== Text ==
━━━━

Tag Archives: The Incarnation

If he was not flesh — and God.

The Circumcision of Christ is commemorated on the eighth day after His Nativity.

If he was not flesh, why was Mary introduced at all? And if he was not God, whom was Gabriel calling Lord?

If he was not flesh, who was lying in the manger? And if he was not God, whom did the Angels come down and glorify?

If he was not flesh, who was wrapped in swaddling clothes? And if he was not God, whom did the shepherds worship?

If he was not flesh, whom did Joseph circumcise? And if he was not God, in whose honour did the star speed through the heavens?

If he was not flesh, whom did Mary suckle? And if he was not God, to whom did the Magi offer gifts?

-St. Ephraim the Syrian

The full quote is here.

Adoration of the Magi by Bassano the Younger

And the Word became flesh!

“And the Word became flesh!…in order to make us earthly beings into heavenly ones, in order to make sinners into saints; in order to raise us up from corruption into incorruption, from earth to heaven; from enslavement to sin and the devil – into the glorious freedom of children of God; from death – into immortality, in order to make us sons of God and to seat us together with Him upon the Throne as His royal children. O, boundless compassion of God! O, inexpressible wisdom of God! O, great wonder, astounding not only the human mind, but the angelic as well!”

+ St. John of Kronstadt, Sermon on the Nativity of Jesus Christ

Here is the crux of holiness.

“In Christ we see something which could be revealed by God but which could not even be dreamed of by man: the fullness of Divinity in human flesh. Here is the crux of holiness. It is accessible to us because of the fact of the Incarnation. This does not lessen the mystery of God: a purely transcendent God is easier to understand or imagine than the God of the Incarnation.

“And when we see the crèche of the Nativity in our imagination, or in plastic representations, and can take the Child-God in our hands, we are confronted with a greater mystery than that of the imperceptible God. How can we understand that the full depth of infinity and eternity lies here, hidden and at the same time revealed by a frail human body that is fragile and transparent to the presence of God?”

-Metropolitan Anthony Bloom, God and Man

This new balance remains fragile.

St. Gregory Palamas

To the brief passage below, taken from The Theology of Illness by Jean-Claude Larchet, the author attaches four footnotes, in which he references St. John Chrysostom, St. Maximus the Confessor, St. Gregory Palamas, Vladimir Lossky and the Book of Job. He is a patristics scholar for sure! And he manages to incorporate many quotes from church fathers and Scripture  in the main text as well, without making it hard to read. In fact, it is pure pleasure to follow Larchet’s explanations as he gathers from great minds of the church and reveals the unity of their thought and faith.

━━━━

== Work instruction ==
Transcribe part of the text on the Incarnation, beginning at the words "If he was not flesh, why" and stopping after "Magi offer gifts?". The data after this point is separate from the text on the Incarnation.

== Supplied data ==
━━━━

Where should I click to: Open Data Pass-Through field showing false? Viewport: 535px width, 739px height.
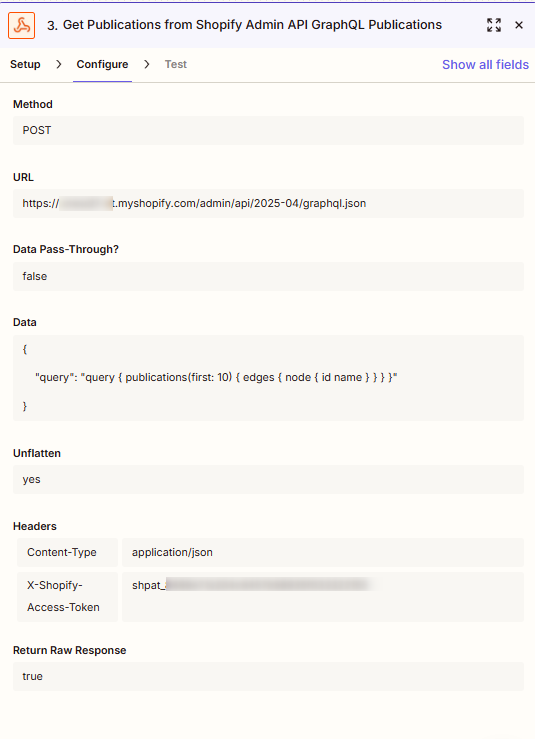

━━━━

== Answer to this problem ==
If he was not flesh, why was Mary introduced at all? And if he was not God, whom was Gabriel calling Lord?

If he was not flesh, who was lying in the manger? And if he was not God, whom did the Angels come down and glorify?

If he was not flesh, who was wrapped in swaddling clothes? And if he was not God, whom did the shepherds worship?

If he was not flesh, whom did Joseph circumcise? And if he was not God, in whose honour did the star speed through the heavens?

If he was not flesh, whom did Mary suckle? And if he was not God, to whom did the Magi offer gifts?